Свернувшись калачиком на полу, она лежала так, продолжая держаться за жерди, словно это был сам Доминик. И она заснула — с распухшей от плача гортанью и залитым слезами лицом — безутешная и подавленная. Она не надеялась уже, что когда-то встанет на ноги.
Заслонки, расположенные возле потолка, были отодвинуты, в амбар проникал серый свет декабрьского утра.
Измученный болью, Доминик озирался по сторонам. Ему казалось, что запястья его оторваны от рук. При виде Виллему, лежащей возле перегородки с протянутыми к нему руками, его охватила жалость. Она спала, и он ужаснулся, увидев, как легко она одета, лежа на холодном полу. И с таким кашлем…
Но что же стало с ее волосами? Доминик был потрясен. Ее неописуемо прекрасные волосы, сверкающие червонным золотом на солнце! Теперь они валялись в беспорядке на грязном полу амбара, словно злое свидетельство поражения в происшедшей борьбе.
Почему они так поступили с этим бедным ребенком?
Виллему, его сердечная слабость! И он сам, намеревавшийся спасти ее, был теперь совершенно беспомощен, делая ее душевные муки еще более невыносимыми.
Дверь открылась, вошли мужчины. Виллему тут же проснулась и вскочила на ноги.
Они направились на его половину. В руках у них были кнуты.
— Итак, милая фрекен увидит теперь, как будет вертеться кавалер, — сказал один из них, верный сподручный судьи, которого она еще плохо знала.
Еле держась на ногах от слабости, продрогшая насквозь, еще окончательно не проснувшаяся, она не совсем понимала, что происходит. Кавалер? Ее?
Доминик! Ах, Господи, Доминик же был здесь, привязанный к стене!
Человек взмахнул и щелкнул кнутом.
Доминик был слишком слаб, чтобы вынести все это. Он душераздирающе закричал.
Второй человек тоже взмахнул кнутом.
И тут Виллему снова переполнилась удивительным, священным гневом. Она почувствовала, что поколения «меченых» Людей Льда собрались в ней и, что самое главное: ей показалось, что кто-то находится рядом с ней в этом амбаре. Тот, чьи сверкающие глаза подбадривали ее: «Скажи это! Только скажи — и они не причинят ему никакого вреда!»

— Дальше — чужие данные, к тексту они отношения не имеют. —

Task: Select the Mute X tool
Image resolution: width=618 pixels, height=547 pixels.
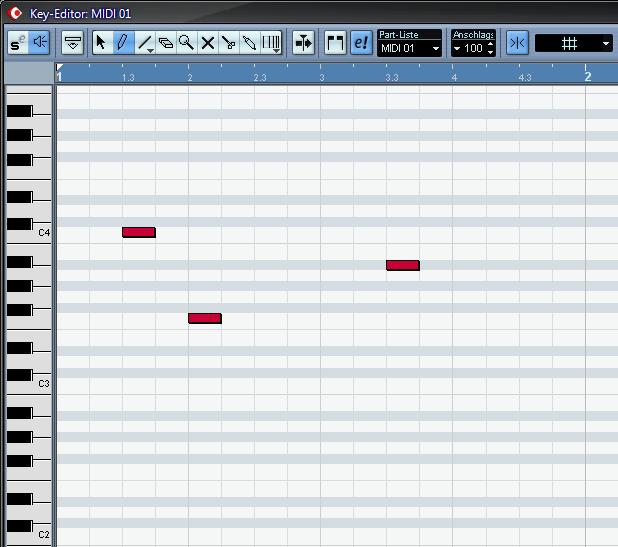Action: [x=207, y=43]
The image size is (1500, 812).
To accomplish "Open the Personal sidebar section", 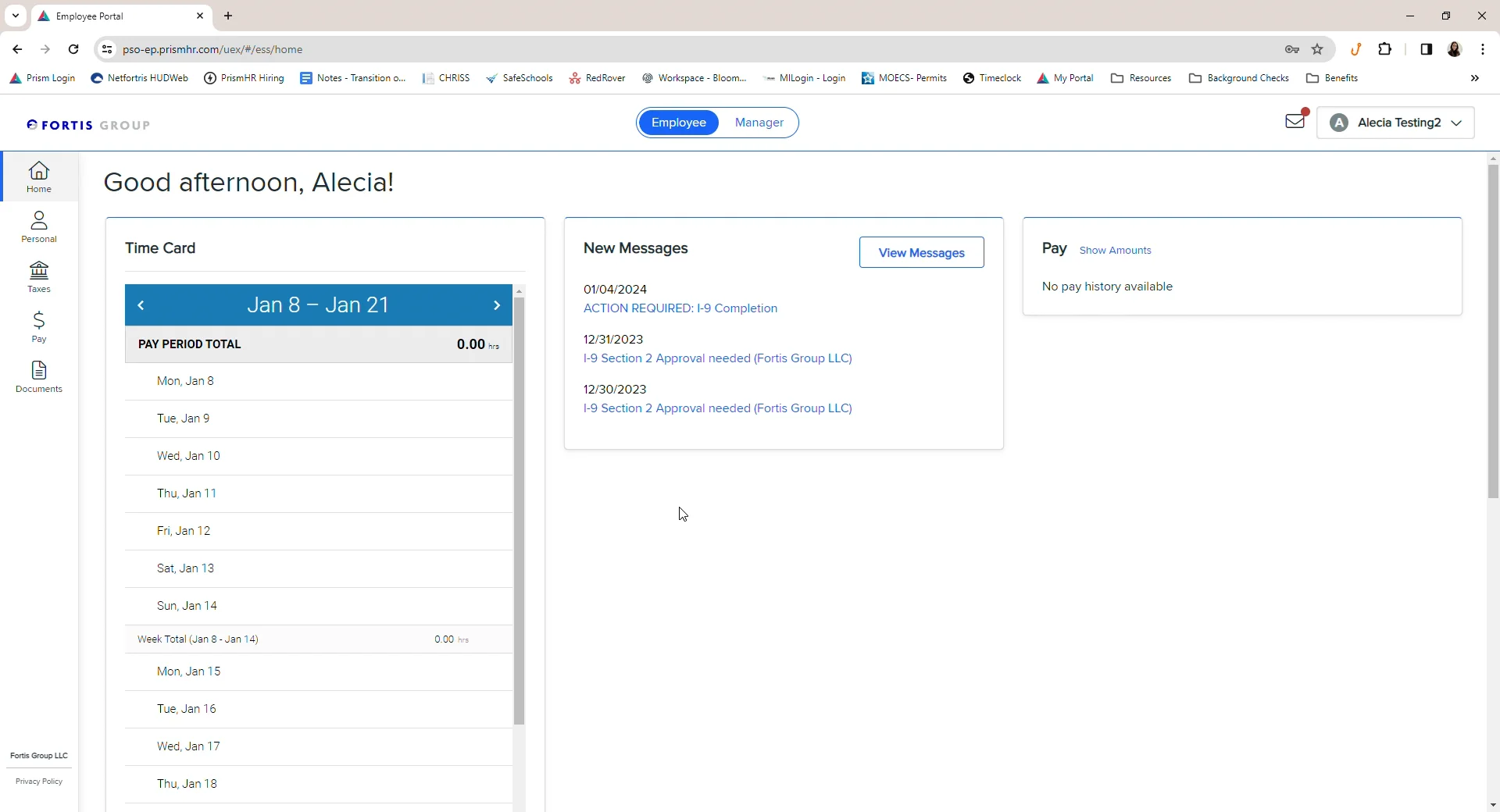I will [x=39, y=227].
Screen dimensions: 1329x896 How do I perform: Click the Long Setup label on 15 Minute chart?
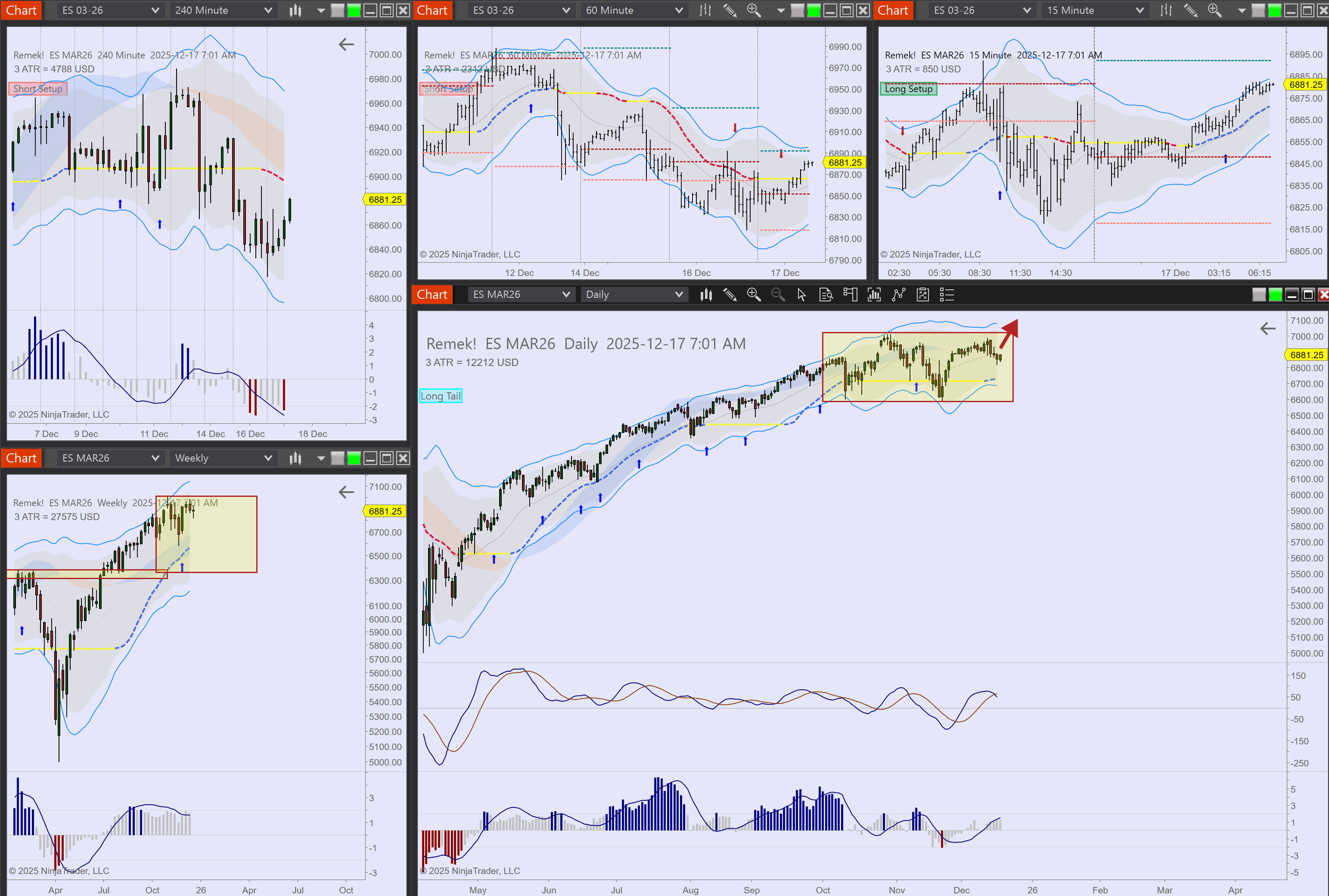click(x=909, y=89)
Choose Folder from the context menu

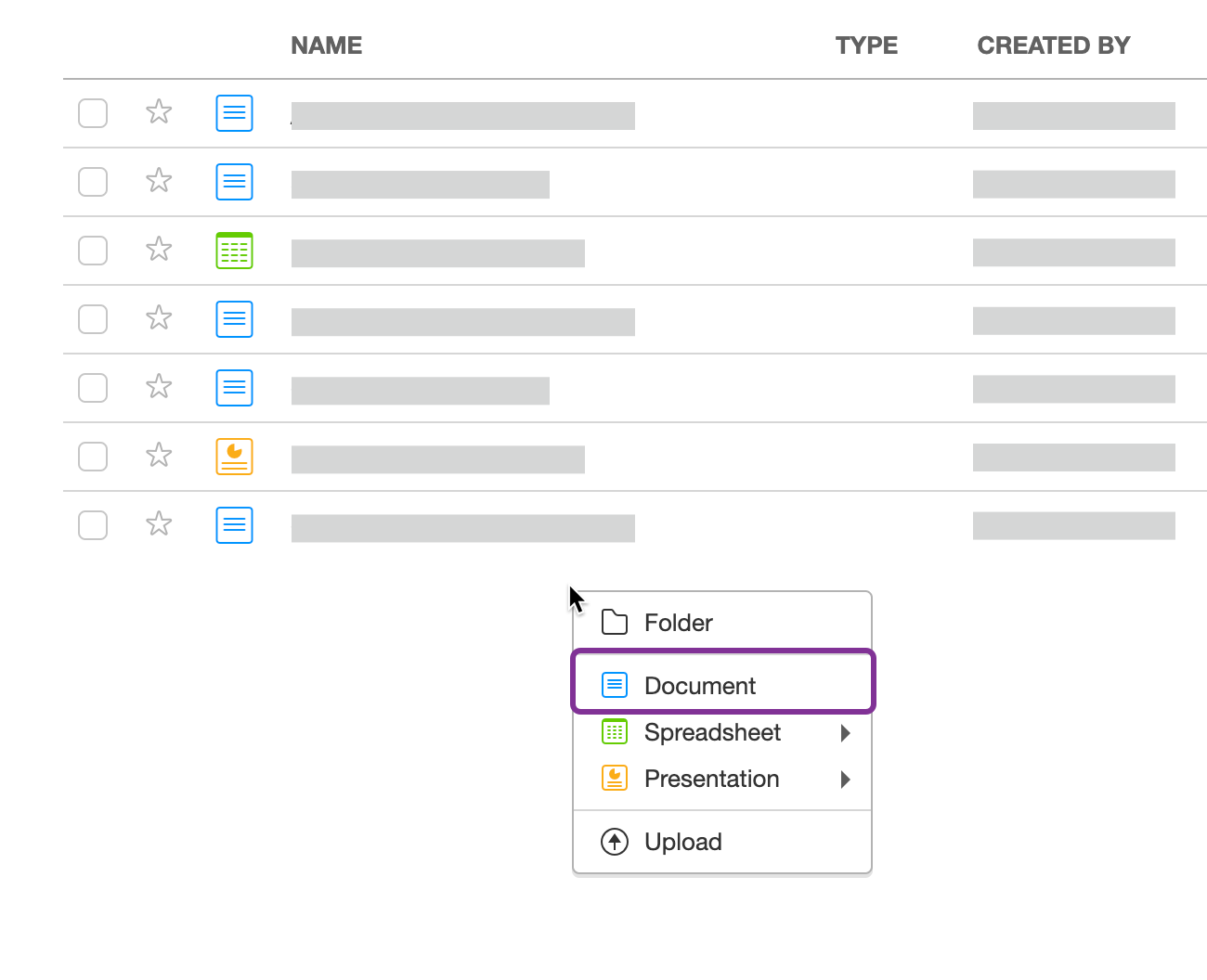[678, 623]
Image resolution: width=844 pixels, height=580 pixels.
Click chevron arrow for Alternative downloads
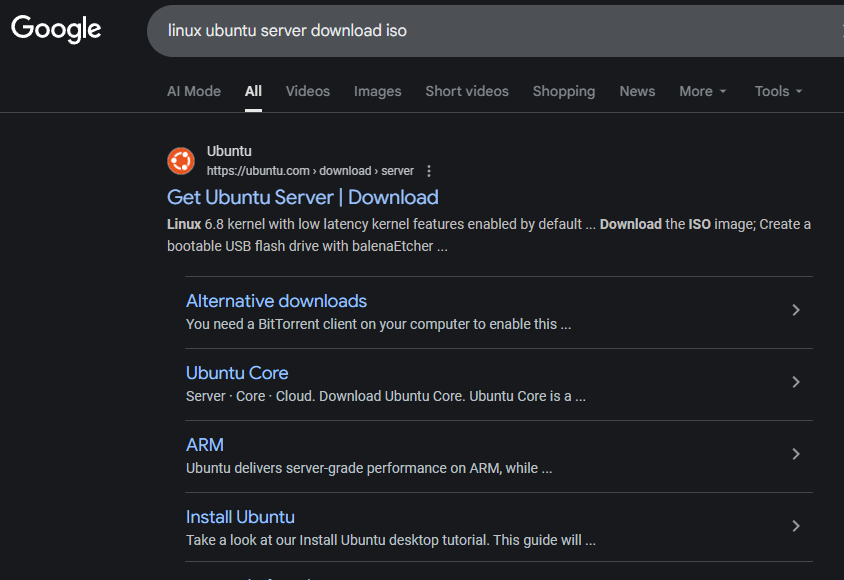[796, 310]
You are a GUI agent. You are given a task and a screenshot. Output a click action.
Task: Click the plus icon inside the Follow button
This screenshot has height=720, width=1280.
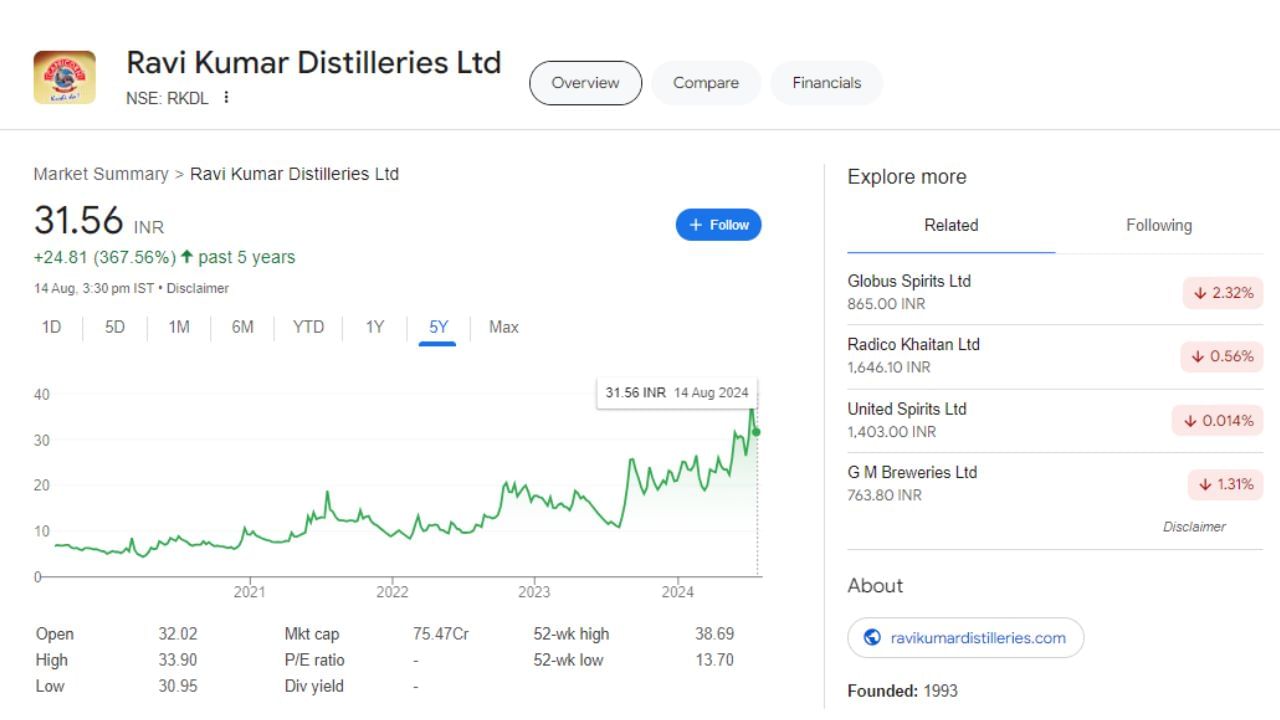tap(694, 224)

И Виллему поняла, что это Суль, легендарная Суль. Она знала, что Суль время от времени появлялась в этом мире — не показываясь, но напоминая о своем присутствии. Это дало Виллему невиданные силы, гнев вырвал из нее слова:
— Опусти кнут, — произнесла она с поразительным спокойствием, и голос ее звучал так громко, что был слышен во всем амбаре.
Оба опустили кнуты, наклонившись в ее сторону. Вид у них был глупейшим.
Доминик смотрел на нее широко открытыми, измученными глазами. Ему, еще не привыкшему к освещению амбара, казалось, что в помещении темно, — и в этой тьме он видел два горящих желтым пламенем гнева глаза. Его сердце бешено забилось. «Это Виллему! — подумал он. — Это должна быть Виллему! Господи, это ли не проявление особого дара Людей Льда! Я думал, что я избранный, Никлас думал, что избранник он. Но мы оба ничто в сравнении с Виллему!»